Hypotensive effects of exercise training: are postmenopausal women with hypertension non-responders or responders?

We tested the hypothesis that increasing the exercise dose or changing the exercise mode would augment hypotensive effects when traditional aerobic exercise training failed to produce it in postmenopausal women. Sixty-five postmenopausal women with essential hypertension were randomly allocated into the continuous aerobic training (CAT) and non-exercising control (CON) groups. CAT group cycled at moderate intensity 3 times a week for 12 weeks. Individuals who failed to decrease systolic blood pressure (BP) were classified as non-responders (n = 34) and performed an additional 12 weeks of exercise training with either increasing the exercise dose or changing the exercise mode. The 3 follow-up groups were continuous aerobic training 3 times a week, continuous aerobic training 4 times a week, and high-intensity interval training.
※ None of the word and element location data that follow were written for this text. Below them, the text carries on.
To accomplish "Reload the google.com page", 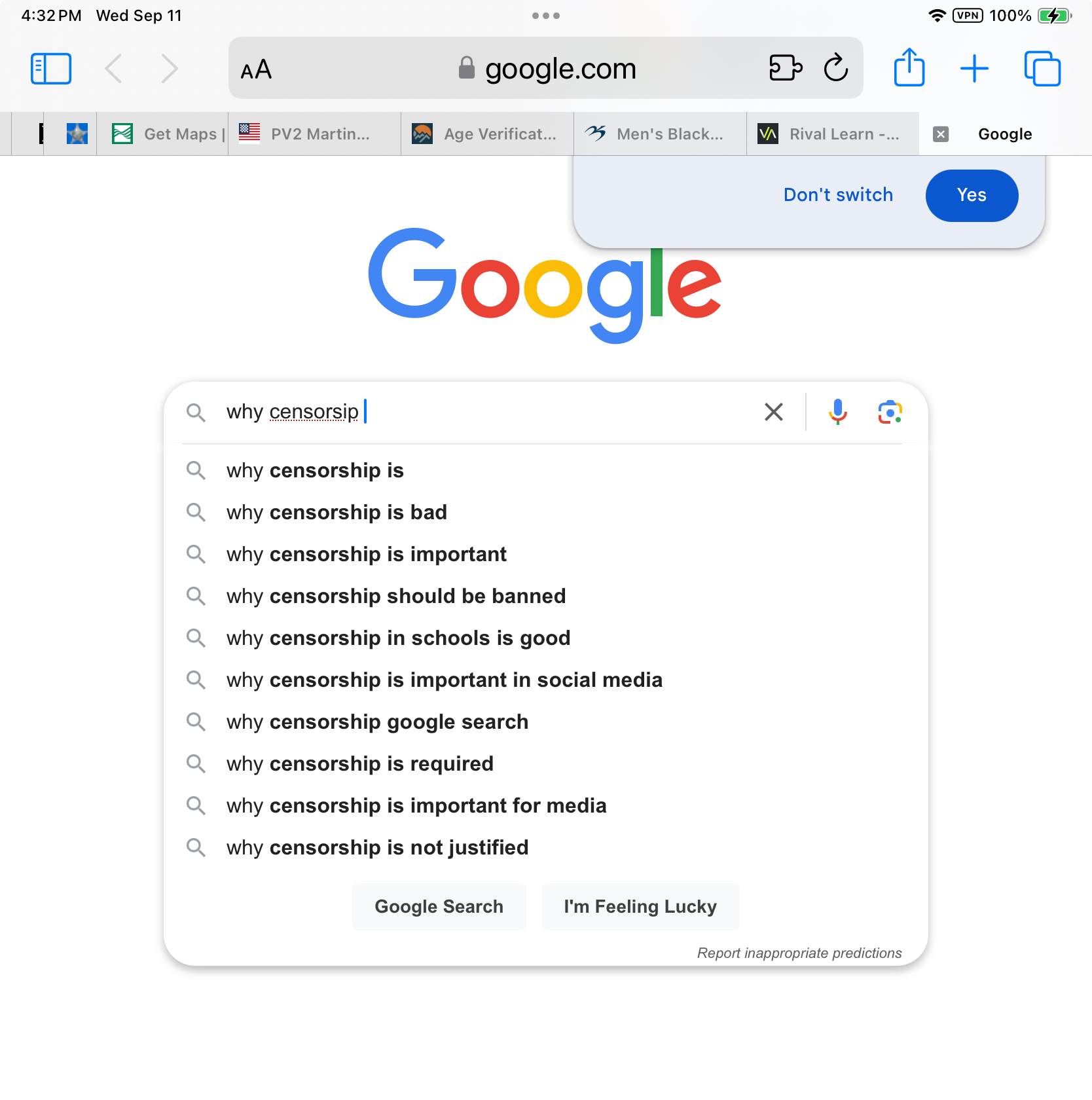I will (835, 68).
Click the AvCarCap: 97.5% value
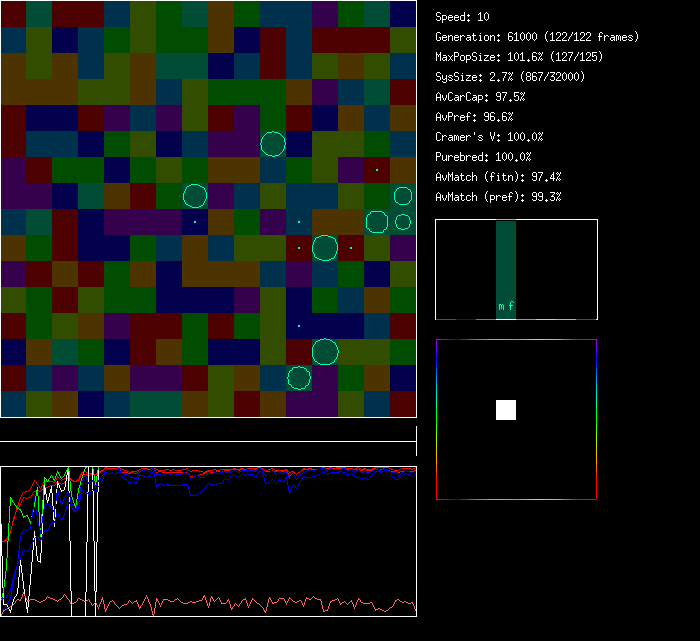 pyautogui.click(x=481, y=97)
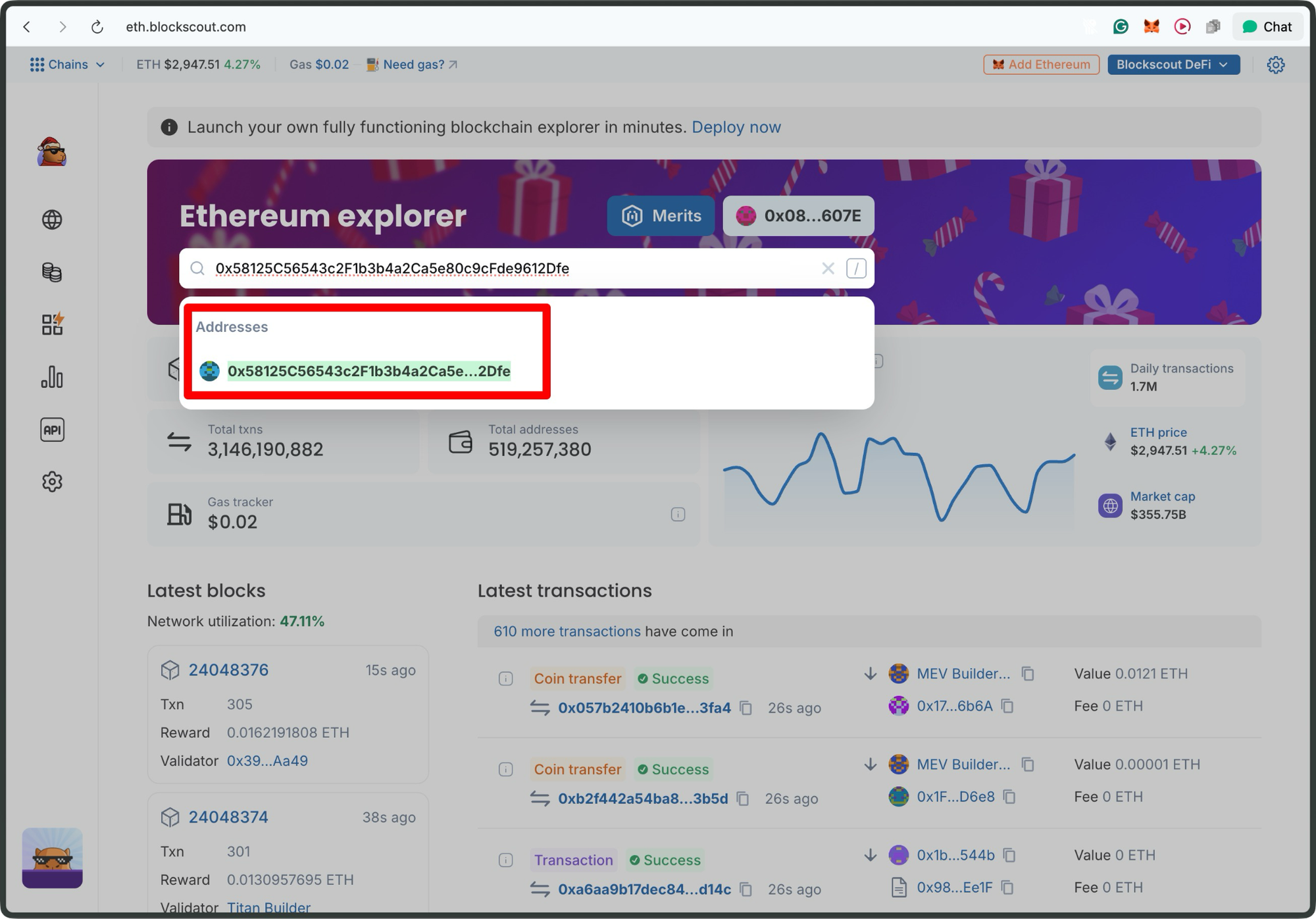Click the Merits button in the banner
The width and height of the screenshot is (1316, 919).
click(661, 216)
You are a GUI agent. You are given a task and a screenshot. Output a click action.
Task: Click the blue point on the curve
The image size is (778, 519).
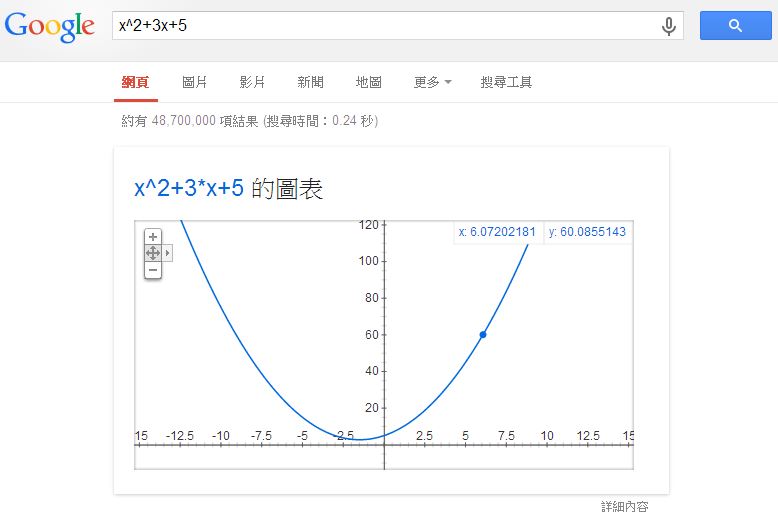[483, 334]
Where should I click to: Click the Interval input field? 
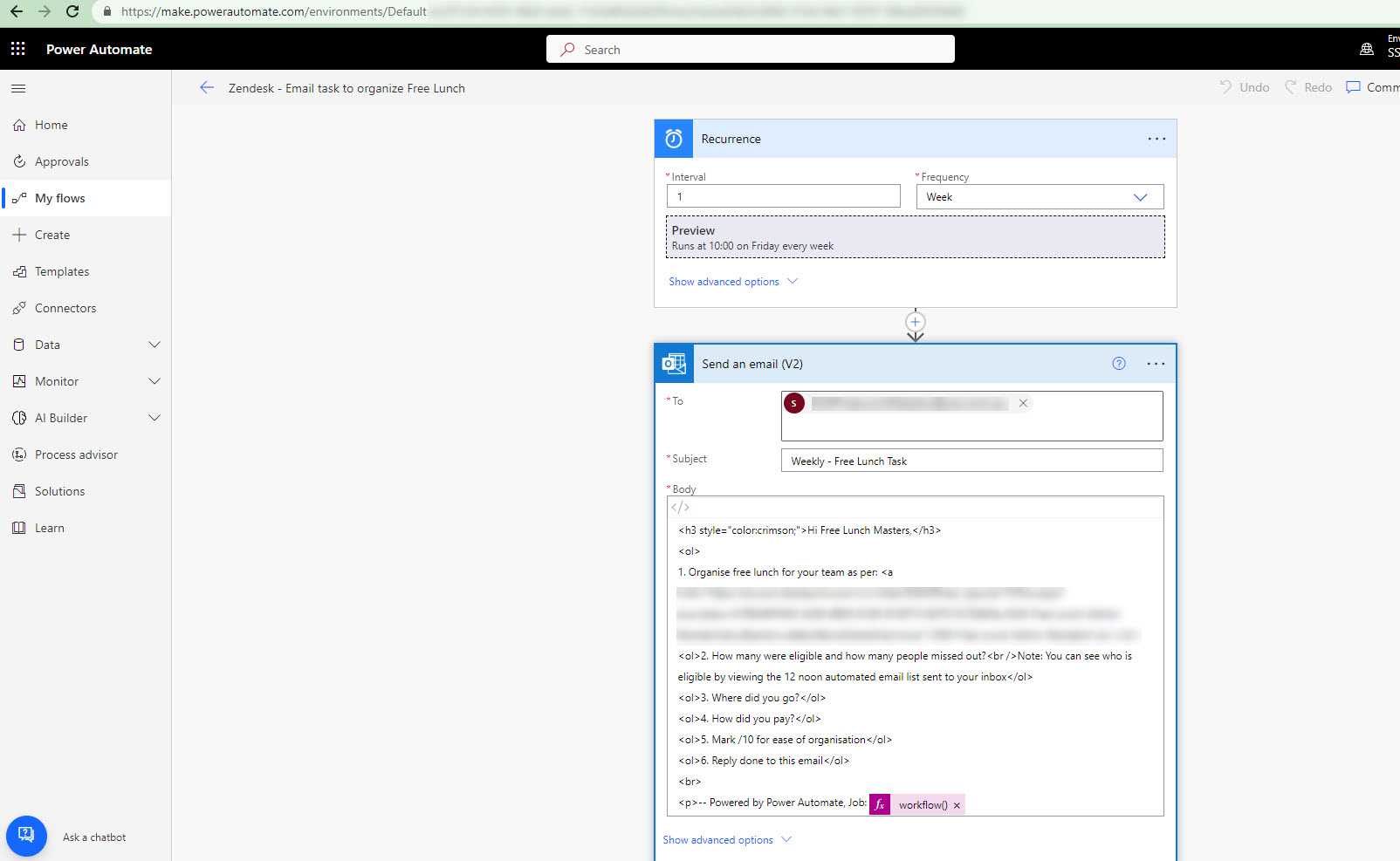pyautogui.click(x=783, y=196)
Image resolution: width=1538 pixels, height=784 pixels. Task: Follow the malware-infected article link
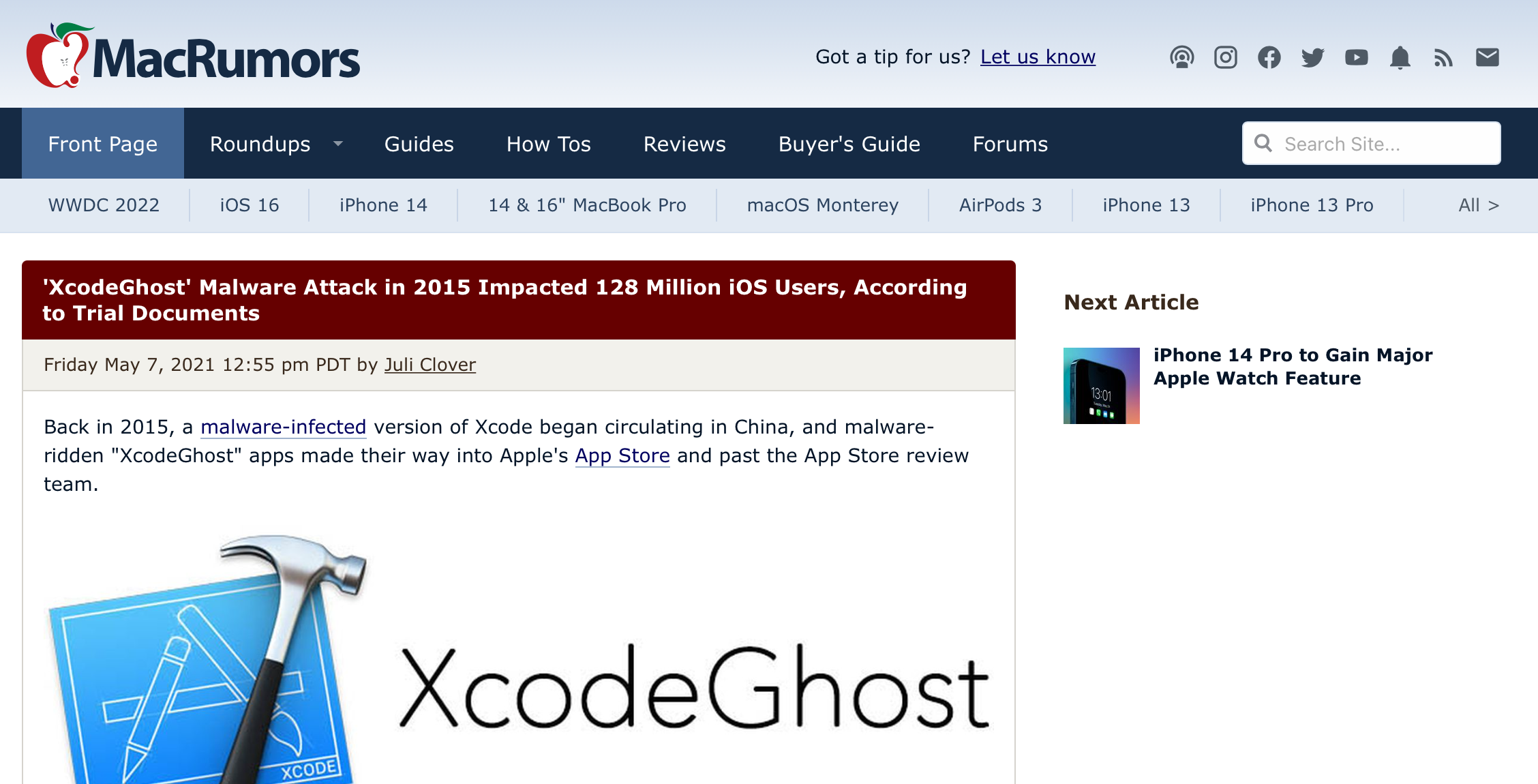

After the first 12 weeks of exercise training, systolic BP decreased by 1.5 mmHg (NS) with a wide range of inter-individual responses (-23 to 23 mmHg). Sixty-seven percent of women who were initially classified as non-responders participated in the second training period. Sixty percent of women who participated in continuous exercise training 3 or 4 times a week at greater exercise intensities reduced systolic BP. All (100%) of the women who performed high-intensity interval training experienced significant reductions in systolic BP. Traditional aerobic exercise was not sufficient to decrease BP significantly in the majority of postmenopausal women. However, those women who were not sensitive to recommended exercise may reduce BP if they were exposed to continuous aerobic exercise at higher intensities and/or volumes or a different mode of exercise.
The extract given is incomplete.